**Selection**

Changed to only run reshard hook if all gradients computed (#1166)

* Changed to only run reshard hook if all gradients computed * Fix decreasing it/s with multi-grad hook
facebookresearch · May 15, 2024 · e43a22f · e43a22f
1 parent 9d0e41e
commit e43a22f
Showing 1 changed file with 73 additions and 3 deletions.
diff --git a/fairscale/nn/data_parallel/fully_sharded_data_parallel.py b/fairscale/nn/data_parallel/fully_sharded_data_parallel.py
@@ -28,6 +28,7 @@
     Mapping,
     NamedTuple,
     Optional,
+    Sequence,
     Set,
     Tuple,
     Union,
@@ -42,6 +43,7 @@
 import torch.nn as nn
 import torch.nn.functional as F
 from torch.nn.parameter import Parameter
+from torch.utils.hooks import RemovableHandle
 
 from fairscale.nn.misc import FlattenParamsWrapper
 from fairscale.nn.wrap import auto_wrap, config_auto_wrap_policy, enable_wrap
@@ -1678,12 +1680,9 @@ def _register_post_backward_hooks(self) -> None:
     def _register_post_backward_reshard_hooks(
         self, args: Tuple[Any, ...], kwargs: Dict[str, Any]
     ) -> None:
-        if not hasattr(torch.autograd.graph, "register_multi_grad_hook"):
-            return  # unsupported
         if not torch.is_grad_enabled():
             return
         from torch.utils._pytree import tree_flatten
-        from torch.autograd.graph import register_multi_grad_hook
         # Construct `inp_tensors` lazily to avoid CPU overhead in typical case
         # where each parameter requires gradient
         inp_tensors: Optional[List[torch.Tensor]] = None
@@ -2867,3 +2866,74 @@ def auto_wrap_bn(
         enable_wrap(config_auto_wrap_policy, wrapper_cls=FullyShardedDataParallel) if wrap_it else contextlib.suppress()
     ):
         return auto_wrap(module)
+
+
+class Handle(RemovableHandle):
+    handles: Tuple[RemovableHandle, ...]
+
+    def __init__(self, handles: Tuple[RemovableHandle, ...]):
+        self.handles = handles
+
+    def remove(self):
+        for handle in self.handles:
+            handle.remove()
+
+    def __getstate__(self):
+        return self.handles
+
+    def __setstate__(self, state):
+        self.handles = state
+
+
+def register_multi_grad_hook(
+    tensors: Sequence[torch.Tensor],
+    fn: Callable[[Sequence[Optional[torch.Tensor]]], None]
+):
+    count: Dict[int, int] = dict()

**Collected data**
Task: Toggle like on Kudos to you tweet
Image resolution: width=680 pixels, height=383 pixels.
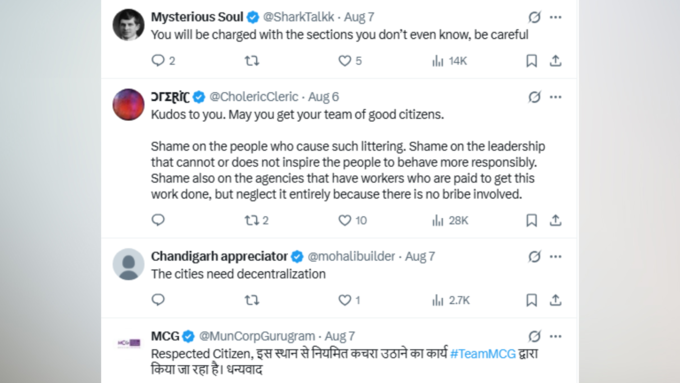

**Requirements**
In the commit page, how many lines were added and how many were deleted?

**Result**
73 additions and 3 deletions.